BEGIN Excerpt

I am a long time reader but first time comment. I am almost a number geek myself (but not to the extend of Big ERN) so thoroughly enjoy the SWR series.
I recently came across an old article (2013) where the author suggested that 10 years equity return is predicted by “average investor equity allocation %” rather than the very commonly used metrics such as S&P500 P/E or CAPE.
http://www.philosophicaleconomics.com/2013/12/the-single-greatest-predictor-of-future-stock-market-returns/
FRED has this chart that refreshed till Apr this year (2020).
https://fred.stlouisfed.org/graph/?g=qis
I find the study fascinating, and since the first 10 years return is the key to a successful withdrawal due to Sequence of Return Risk, I took the SWR series from Big ERN and plotted against the inverse of investor equity %, and found that it tracks the SWR very closely. The only big exception is during 1950 to 1970, maybe due to the much higher inflation rate back then? Though it certainly fit SWR much better than CAEY.

END Excerpt
BEGIN The data

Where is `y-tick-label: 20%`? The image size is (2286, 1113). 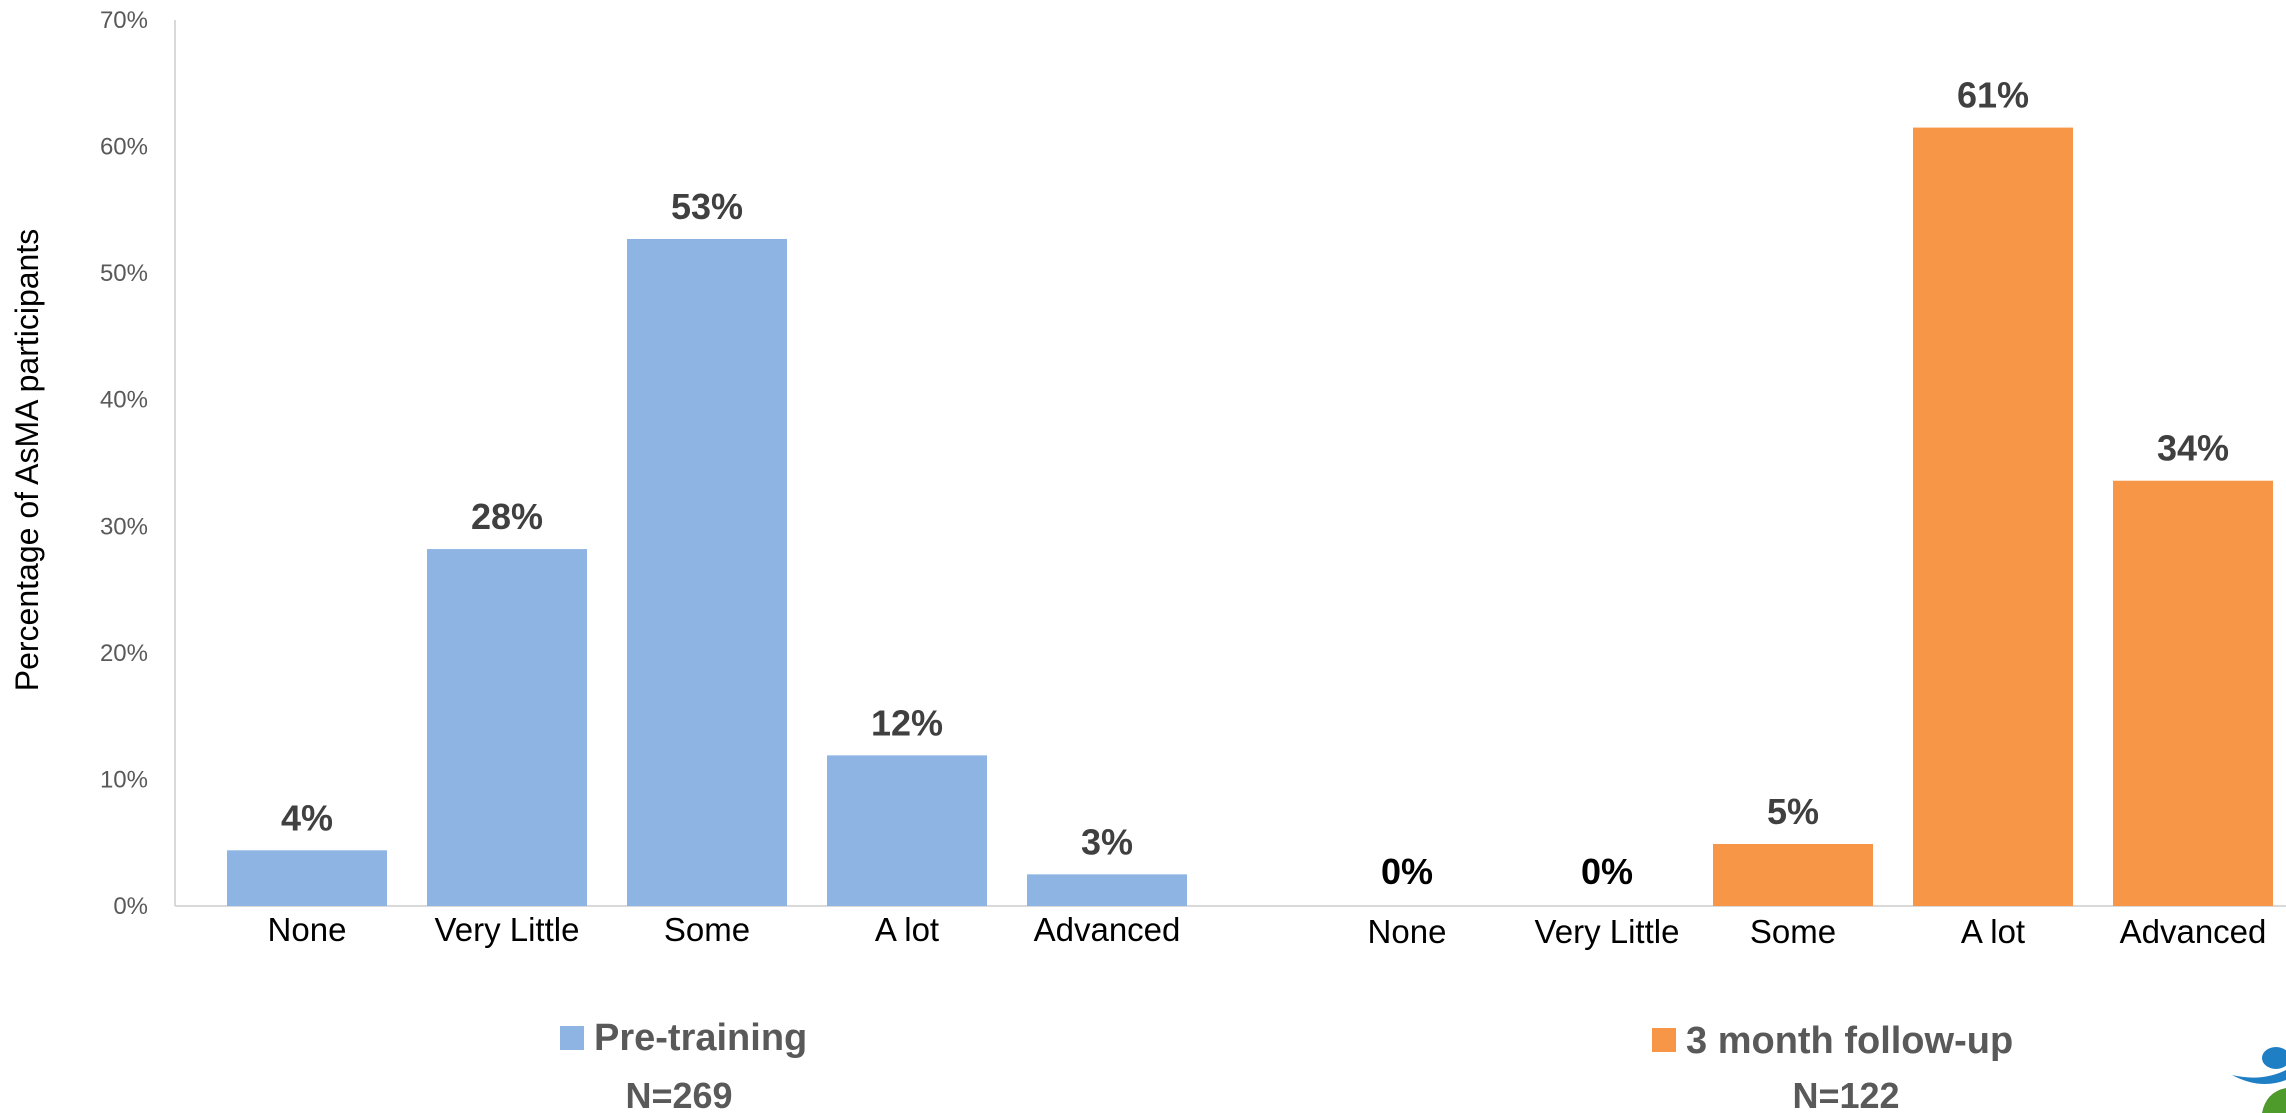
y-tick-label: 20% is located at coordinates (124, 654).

END The data
BEGIN The data

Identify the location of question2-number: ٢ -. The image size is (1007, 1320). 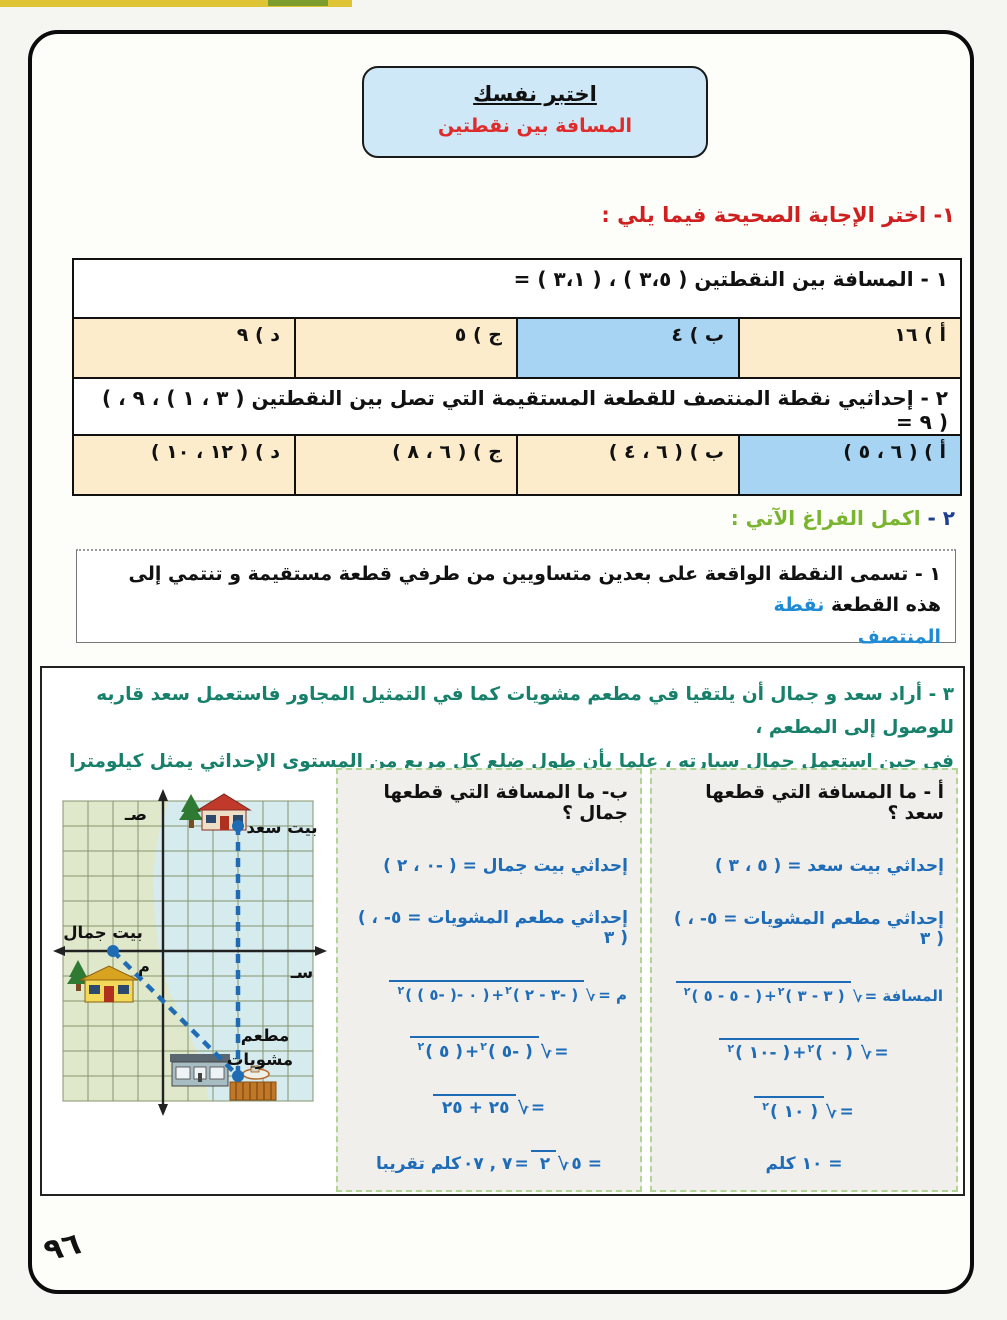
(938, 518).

END The data

*What the task asks*
Repeat everything in the withdrawal-rate comment above, from "I am a long" down to "the SWR series.".

*Task answer*
I am a long time reader but first time comment. I am almost a number geek myself (but not to the extend of Big ERN) so thoroughly enjoy the SWR series.